4 kids in 3 years: reflections on motherhood, art and life.
I’m terrible at thank yous. I mean, I’m not bad at saying them. I say thank you all the time, like every time the waiter refills my glass of water at a restaurant and I drink a lot of water. But “thank yous” of the birthday-presents-Christmas-presents-dinner-party kind?
The stamps! The address! Writing something that captures my gratitude?! Ugh!
So here is a long-overdue thank you.
Dear Theodore Geisel, a.k.a. Theo. LeSieg, a.k.a. Dr. Suess,
I owe you a thank you for all that you’ve done
for teaching me to read and making it fun,
for writing books I discovered when I was a kid,
that I can read to my kids like my mother never did.
But you did so much more than teach me to read
You fed me some thoughts, you planted the seed
The Sneetches? How brilliant, I was instantly hooked.
The Sneetches was my first diversity book!
And Gertrude McFuzz? Pure feminist genius
Teaching us to see ourselves how others have seen us!
Rereading of Horton, hearing his Who,
to my kids, I explained I was not really blue
That the tears in my eyes were the empathy kind
That rereading this treasure had me go back in my mind
To when and where I learned to be humble and true
to help others even if it really hurts you.
In a class at college where we wrote every night
assigned to mimic an author who brought us delight
I wrote my treacle the best that I could
in Suessian prose, although perhaps not what I should,
that Ivy-league TA said what I wrote was quite good
(even though it was about a boyfriend I’d had
and how the break-up had gone quite shamefully bad
what with him breaking us up and me only halfway dressed,
perhaps it needed the humor? But I digress!)
Also in college inducted into a secret “society”
amidst a night of mayhem and limited sobriety,
the dorkiest of hazing on the east coast
had us reciting Suess prose, blindfolded, in the form of a toast.
Ah, Suess. Although you were not in my wedding
Every bridesmaid toast I’ve made had tears a-shedding
as I whipped out my limited rhyming Suess skills
with stories of the bride’s yesteryear. And it always killed!
Now you had some real zingers, not least are the movies.
Creepy in the extreme, what terrible dooseys!
Jim Carrey as the Grinch, Mike Myers as the Cat?!
But post-humously, I guess you couldn’t help that.
Then there’s the latent racism in Mulberry Street
The chinamen and so on, I skip that rare treat
And Bartholomew Cubbins, the man with the hat?

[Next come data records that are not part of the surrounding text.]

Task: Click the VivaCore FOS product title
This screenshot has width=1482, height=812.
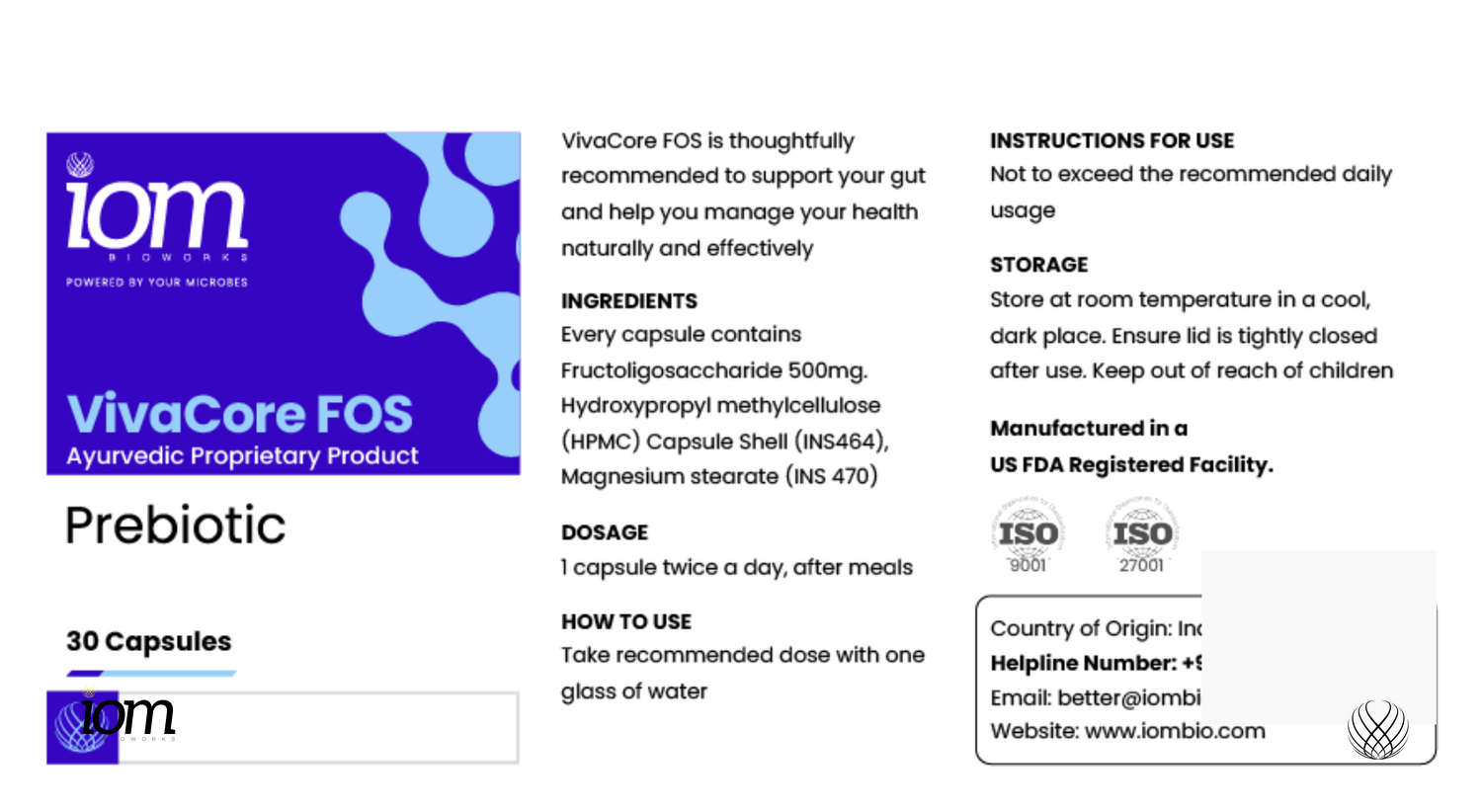Action: 240,414
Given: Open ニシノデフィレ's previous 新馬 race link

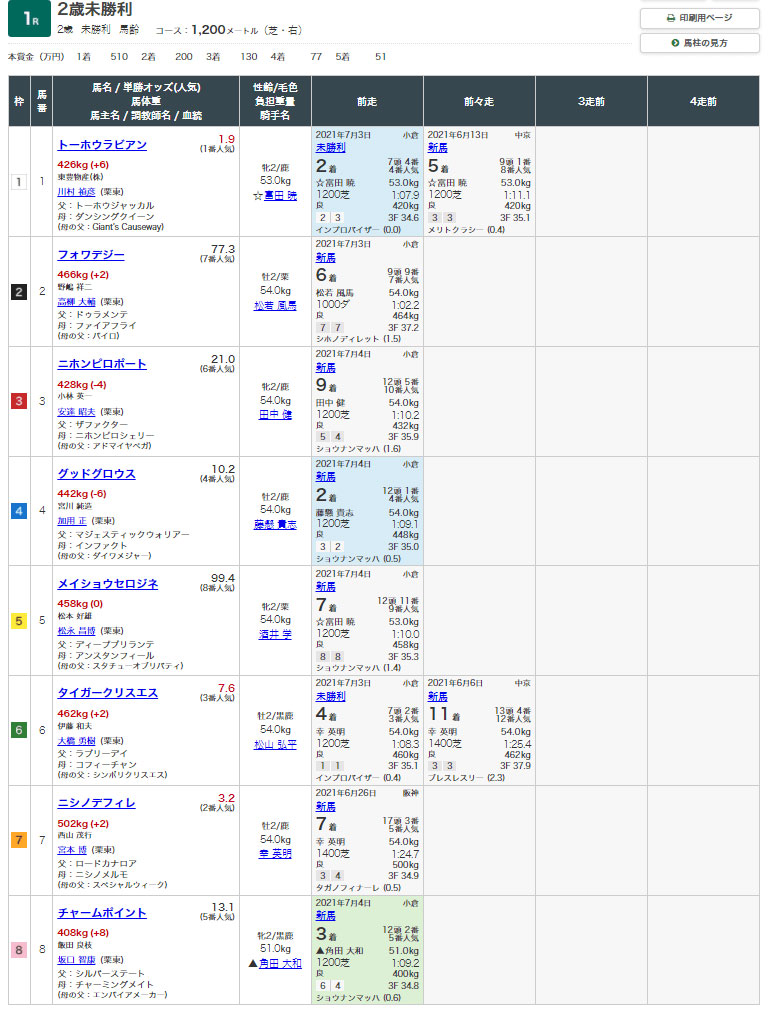Looking at the screenshot, I should click(326, 806).
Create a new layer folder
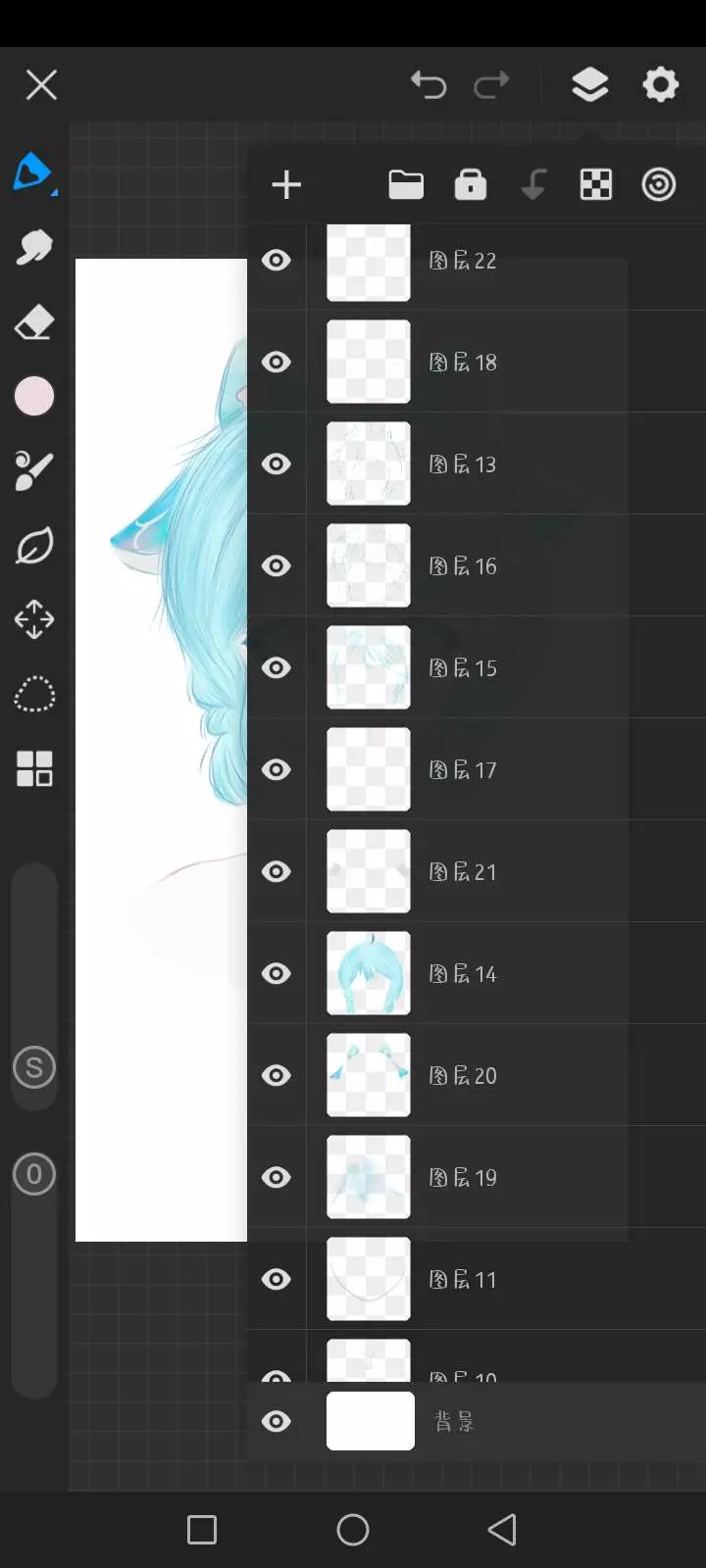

And the beheader! The axe! Certain death?! I avoid that.
My mother said she met you once, how could this be?
She was a librarian. Imagine if you’d planted a seed… that’d be me!!
Ha, ha. Just kidding. She says you were a gent.
But in a way, you planted a seed in all of us. That’s what I meant.
You taught us good from evil, never fear what you don’t know
scary pants met in the woods, even as they glow,
fear us as much as us them. Yes, you told us so.
And people without bellies tatooed with stars
Are just the same as those with stars upon thars!
And Christmas is for kindness, sharing food and holding hands,
but not to hate the Grinch, he’s just a damaged, lost old man.
These books are not from simpler times, your time was complicated,
I look to see the copyright and when the book was dated.
I think you would have written now of blue wot-wots marrying blue,
and of how a blue wot-wot can beautifully turn pink, too.
So I wanted to thank you, with only very few exceptions,
for teaching me about loving kindness and neighborly redemption,
and for being a gift I can pass on to my own children dear,
hoping they find the beauty themselves, when they hear,
of Horton, Sneetches, Gertrude and so many, many more.
Thank you, Theodore Geisel. You, I just adore.
“We’ve GOT to make noises in greater amounts!
So, open your mouth, lad! For every voice counts!”